*** Task material ***

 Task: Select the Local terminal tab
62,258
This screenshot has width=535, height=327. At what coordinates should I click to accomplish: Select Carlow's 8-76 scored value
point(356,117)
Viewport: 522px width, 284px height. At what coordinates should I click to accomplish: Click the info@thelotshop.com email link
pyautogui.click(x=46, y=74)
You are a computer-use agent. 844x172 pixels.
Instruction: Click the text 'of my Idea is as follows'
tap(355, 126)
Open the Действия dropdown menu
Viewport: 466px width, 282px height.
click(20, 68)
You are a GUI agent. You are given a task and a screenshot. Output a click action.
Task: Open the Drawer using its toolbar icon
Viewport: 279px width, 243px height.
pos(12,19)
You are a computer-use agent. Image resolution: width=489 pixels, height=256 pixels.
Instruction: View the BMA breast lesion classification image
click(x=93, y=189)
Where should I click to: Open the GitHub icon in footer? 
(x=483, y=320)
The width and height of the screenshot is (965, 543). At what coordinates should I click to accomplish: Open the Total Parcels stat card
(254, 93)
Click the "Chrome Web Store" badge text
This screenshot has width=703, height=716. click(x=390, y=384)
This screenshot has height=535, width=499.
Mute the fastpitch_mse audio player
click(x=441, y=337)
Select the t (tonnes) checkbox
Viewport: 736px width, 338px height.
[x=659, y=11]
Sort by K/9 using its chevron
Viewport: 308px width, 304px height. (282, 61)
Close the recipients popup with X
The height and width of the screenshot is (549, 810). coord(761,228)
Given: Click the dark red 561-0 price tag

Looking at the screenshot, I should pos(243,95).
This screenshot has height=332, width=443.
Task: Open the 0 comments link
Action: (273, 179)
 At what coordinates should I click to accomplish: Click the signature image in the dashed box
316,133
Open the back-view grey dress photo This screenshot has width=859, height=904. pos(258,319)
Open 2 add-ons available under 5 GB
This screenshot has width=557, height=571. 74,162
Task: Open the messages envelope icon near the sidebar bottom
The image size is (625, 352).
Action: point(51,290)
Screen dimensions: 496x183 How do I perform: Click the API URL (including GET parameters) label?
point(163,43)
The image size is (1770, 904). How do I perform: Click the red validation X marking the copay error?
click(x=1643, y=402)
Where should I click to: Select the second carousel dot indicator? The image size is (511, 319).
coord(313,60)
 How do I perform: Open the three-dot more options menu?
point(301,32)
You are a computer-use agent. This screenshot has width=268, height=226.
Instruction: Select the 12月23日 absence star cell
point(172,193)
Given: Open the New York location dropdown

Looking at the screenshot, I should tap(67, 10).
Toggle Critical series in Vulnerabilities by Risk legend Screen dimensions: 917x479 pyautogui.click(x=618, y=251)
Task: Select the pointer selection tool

***

Task goal: Please copy each line of the records above that holds the word "computer".

Exercise result:
You are a computer-use agent. 844x172 pixels.
You are a computer-use agent. Image resolution: width=489 pixels, height=256 pixels.
You are a computer-use agent. This screenshot has width=268, height=226.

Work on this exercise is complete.